# START OF Data
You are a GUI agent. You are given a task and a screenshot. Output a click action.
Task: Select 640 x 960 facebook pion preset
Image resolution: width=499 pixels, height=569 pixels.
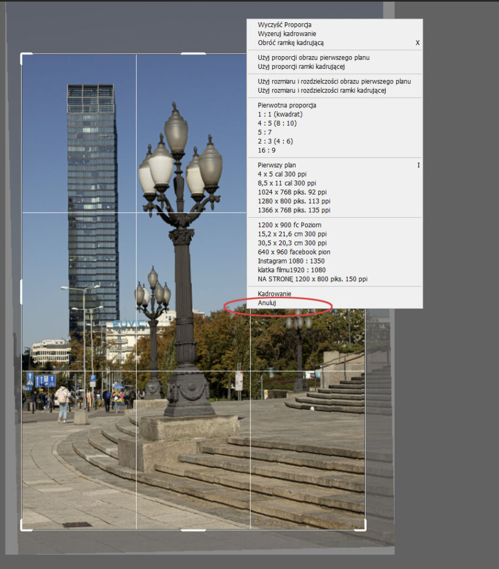click(x=294, y=252)
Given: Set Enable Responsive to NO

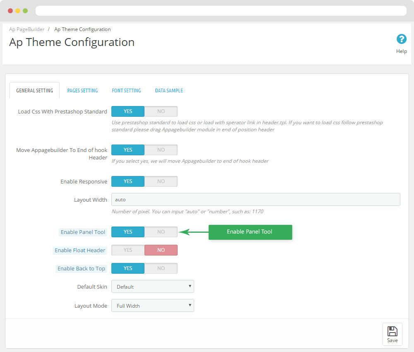Looking at the screenshot, I should (x=161, y=181).
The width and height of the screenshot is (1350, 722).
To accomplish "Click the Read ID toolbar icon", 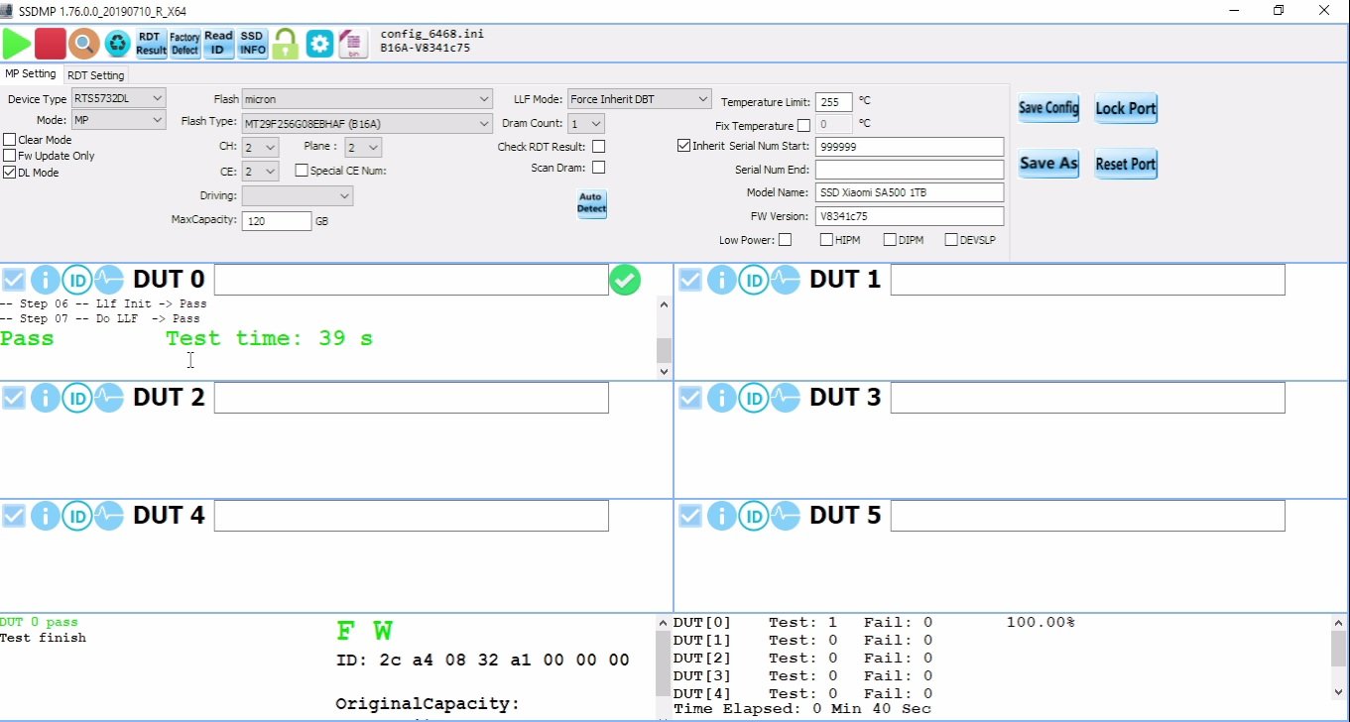I will tap(218, 44).
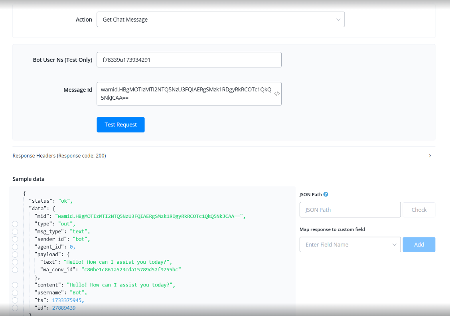The width and height of the screenshot is (450, 316).
Task: Select the circle beside "sender_id" key
Action: coord(15,239)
# END OF Data
● **Set task**
Render the rows from the beginning through the line containing "Looking at the" as a two-column CSV with headers instruction and output. Each row gets one CSV line: its text goes under instruction and its answer under output, each in a single quoted field, with line breaks replaced by spaces and the pictures omitted.

● **Answer**
instruction,output
"You are a GUI agent. You are given a task and a screenshot. Output a click action. Task: Select 640 x 960 facebook pion preset Image resolution: width=499 pixels, height=569 pixels.","click(x=294, y=252)"
"Given: Set Enable Responsive to NO","Looking at the screenshot, I should (x=161, y=181)."